Job Title: Security Analyst
Job Location: Tallahassee, FL (on-site)
Job Duration: Contract through June + extension
Job Overview:
- Leading the technical implementation of security projects, focusing on system hardening, network security, and identity management while collaborating with teams to meet law enforcement-specific security standards.
- Hands-on expertise in firewalls, Intrusion Detection Systems (IDS), Intrusion Prevention Systems (IPS), encryption, and secure Microsoft configurations, along with conducting vulnerability assessments and developing remediation strategies.
- Manage security tools, support threat detection and incident response, and ensure integration of security platforms.
- Compliance with Criminal Justice Information Services (CJIS) and state regulations is critical, as is working with Governance, Risk, and Compliance (GRC) teams to ensure adherence and address audit gaps.
- Documentation and training on cybersecurity solutions and processes are required, with a focus on CJIS and state regulations; and
- Demands reengineering security processes for efficiency and compliance, providing support for cybersecurity issues, and staying informed on emerging threats and technologies.
Job Responsibilities:
Project Implementation:
- Lead the technical implementation of security projects, focusing on system hardening, network security, encryption tools, vulnerability management, security monitoring, and identity and access management (IAM) systems within a Microsoft and Azure environment.
- Collaborate with cross-functional teams to deploy security solutions that meet project requirements, with a focus on law enforcement-specific security standards.

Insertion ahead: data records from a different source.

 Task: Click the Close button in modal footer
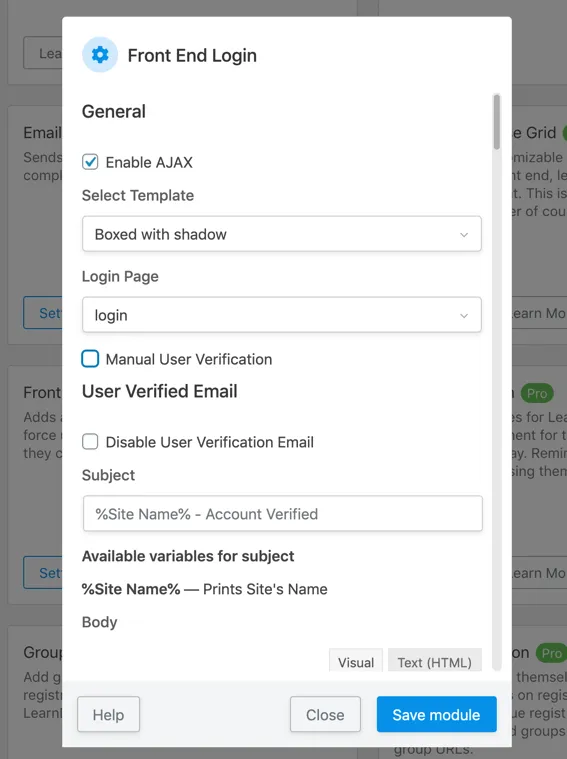tap(325, 714)
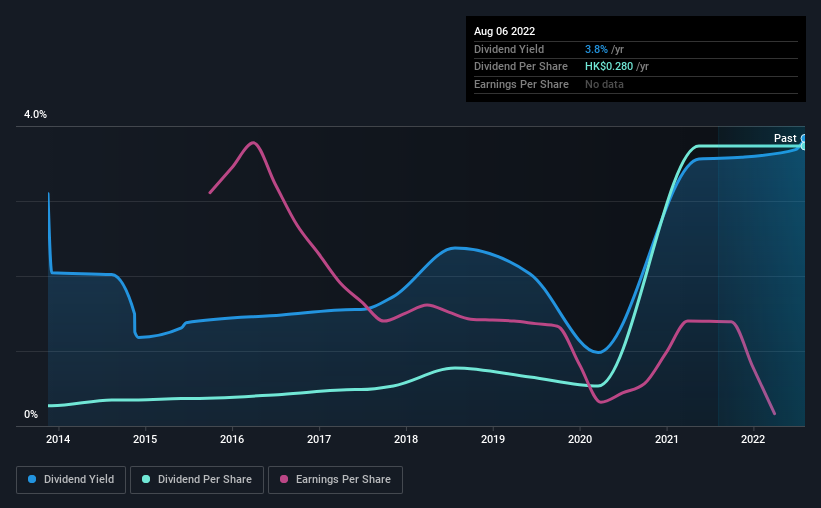
Task: Click the "Past" label on the chart
Action: point(785,138)
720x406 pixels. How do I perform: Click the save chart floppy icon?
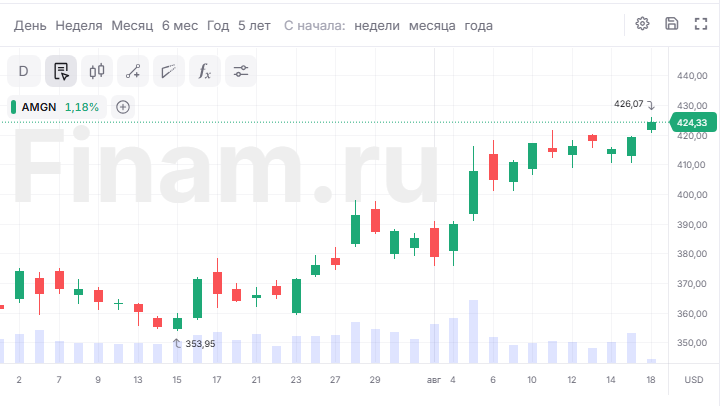coord(671,24)
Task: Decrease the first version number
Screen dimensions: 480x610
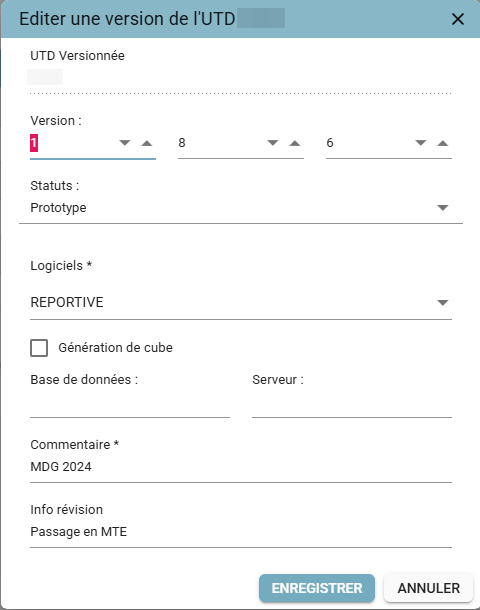Action: (x=124, y=143)
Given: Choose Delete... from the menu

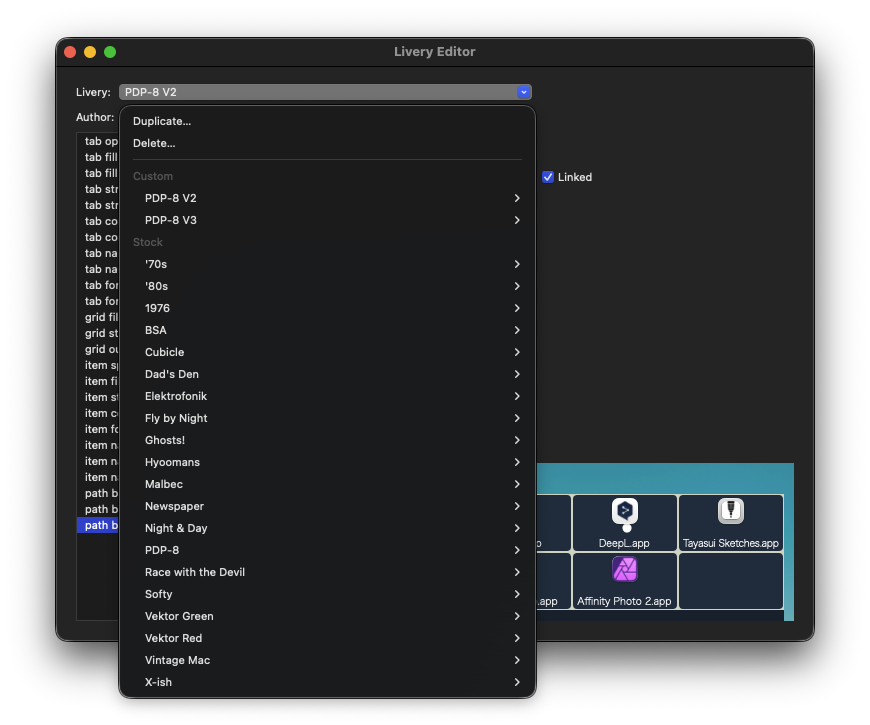Looking at the screenshot, I should point(154,143).
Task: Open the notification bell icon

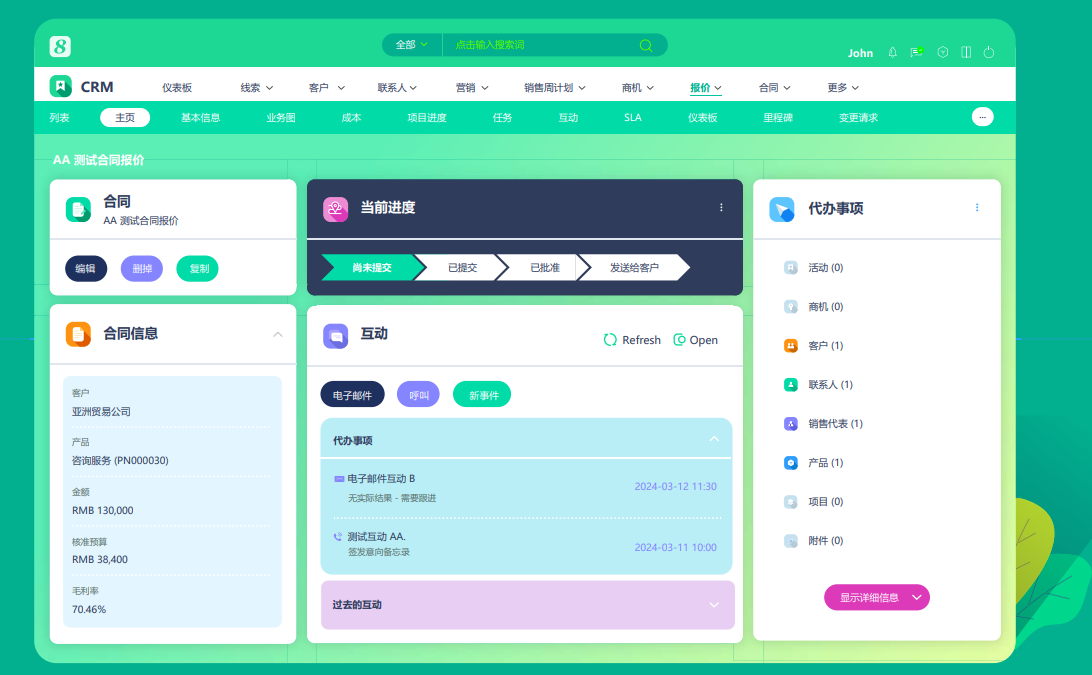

- Ensure timely delivery of security projects aligned with the organization's requirements, maintaining adherence to scope, timeline, and budget.
Technical Expertise:
- Provide hands-on expertise in areas such as firewalls, IDS, IPS, encryption, endpoint protection, and secure configuration of Microsoft environments.
- Implement secure system architecture and networking solutions, particularly within Microsoft Azure.
- Conduct vulnerability assessments and develop remediation strategies, ensuring continuous improvement in security posture.
Security Tools and Platforms:
- Configure, deploy, and manage security tools such as Security Information and Event Management (SIEM) systems, Microsoft Azure Security Center, and endpoint security solutions tailored for a Microsoft environment; and
- Ensure proper integration of security platforms across IT systems and support threat detection, prevention, and incident response.
Incident Response:
- Design and maintain incident response procedures specifically tailored to a law enforcement setting.
- Conduct root cause analysis and develop and implement appropriate remediation measures.
Security Compliance:
- Ensure adherence to CJIS, State of Florida regulations, and other relevant security compliance standards.
- Work closely with GRC teams to ensure the organization remains in compliance with state and federal security regulations; and
- Assist with security audits, including CJIS compliance reviews, and address any identified gaps to maintain compliance in Microsoft and Azure systems.
Documentation and Training:
- Develop and maintain up-to-date documentation of new and existing cybersecurity solutions and processes specific to law enforcement and CJIS requirements; and
- Provide training to IT staff on security protocols and contribute to security awareness initiatives for the organization, with a focus on compliance with CJIS and state regulations.
Processes Implementation and Reengineering:
- Experience in designing, implementing, and optimizing security processes to enhance operational efficiency, align with compliance requirements (e.g., CJIS), and mitigate risks across IT and organizational functions.
- Proven ability to re-engineer existing security processes to improve system integrity, streamline workflows, and ensure alignment with evolving technology and regulatory standards, particularly within Microsoft and Azure environments.
Collaboration and Support:
- Work with IT operations and development teams to ensure security is integrated into systems and processes.
- Provide troubleshooting and support for cybersecurity-related issues, with an emphasis on Microsoft and Azure environments.
- Stay current on emerging cybersecurity threats and technologies, particularly those affecting law enforcement and compliance with CJIS and state cybersecurity standards.
Required Experience:
- Five (5) years or more of server or network administration experience.
- Three (3) years or more of information security administration experience in an enterprise environment with 1,000 or more users.
- Two (2) years or more experience managing technical implementations.
- Three (3) years or more of SIEM experience.
- Three (3) years or more of vulnerability management experience.
- Knowledge of security issues, techniques, and implications across all existing computer platforms.
- Experience maintaining and supporting 3rd party antivirus applications.
Experience:
- Experience working with IDS/IPS systems.
- Experience using Office 365 Data Loss Prevention (DLP).
- Preparing status reports and providing management briefings.
- Knowledge of IT standards in a criminal justice environment.
- Experience with Microsoft security technologies such as Azure Security Center, Microsoft Defender, and Active Directory; and
Familiarity with law enforcement security standards, specifically CJIS, and other relevant state of Florida regulations.